Assume, that NN functions or learns and assume that some First Order Theory (set of variables and functions and set of predicates/relations (Boolean valued functions) over them) exists (or gradually evolves) at layer U. Each FO theory can have one or more models in some semantic space https://en.wikipedia.org/wiki/First-order_logic#First-order_structures. Essentailly - model is the full or partial assignment: 1) values to the variables; 2) concrete mappings from D to D to each function symbol; 3) concrete mappings from D to Boolean to each predicate or n-ary predicate (relation) symbol.

Obviously, if layer U contains some theory then the sequence of N-dimensional vectors (points) that are sampled during the functioning of the neural network from this layer U, those points belong to one or other model of the same theory (depending on the input data for the concrete instance of functioning).
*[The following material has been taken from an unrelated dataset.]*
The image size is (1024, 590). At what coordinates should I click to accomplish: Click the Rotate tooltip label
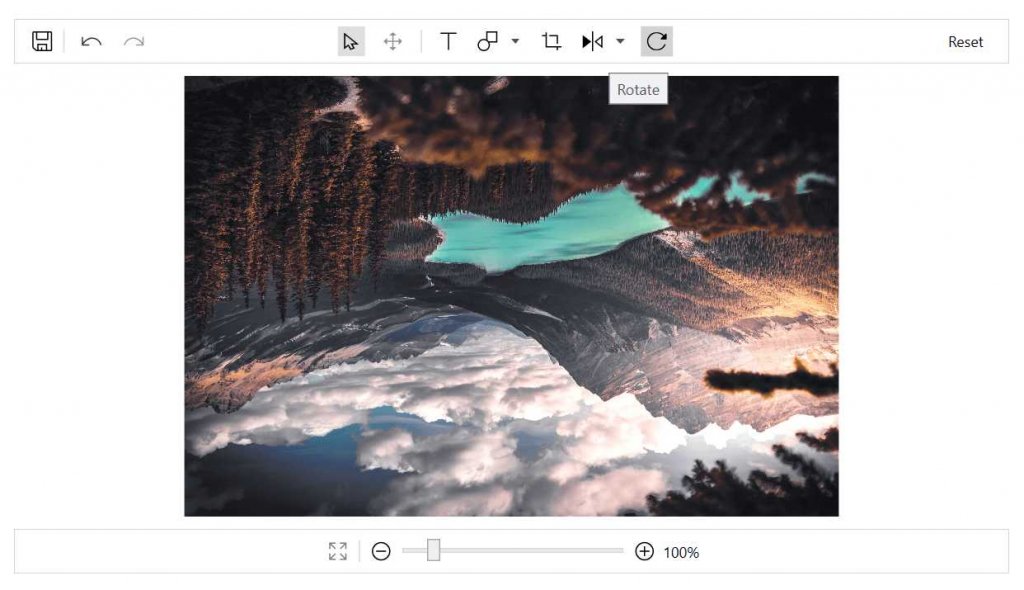click(638, 89)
My question is: is there algorithm/approach/efforts/theory how to detect that sequence of points belongs to one or different models of the same theory and is there algorithm/approach how to recover this theory (apparently in the symbolic form modulos the language or language expressions) from the sequence of points that belong to one or different models of this theory?

I am not sure - maybe my problem is already considered in the literature (e.g. as rule induction, as inductive logic programming or as program synthesis in general) and I should only consider the re-application of the algorithms of the considered problem in my case? Or maybe my case is generalization that is not feasible to be handled? In any case my question stands open about the detection and recovery of theory.

There are topological methods of poing cloud analysis (e.g. computing the presistent homologies from the point set), maybe such algebraic topological invariants that ar computed from the point set can discriminate among the theories or even can help to recover theory?

There is promising book about such themes https://www.routledge.com/A-Functorial-Model-Theory-Newer-Applications-to-Algebraic-Topology-Descriptive/Nourani/p/book/9781774633106 but it seems to be fruit of predatory publishing and I am not sure about its reputation, I believe it may have low reputation although some ideas, insights and connections can be fantastically relevant and worthy.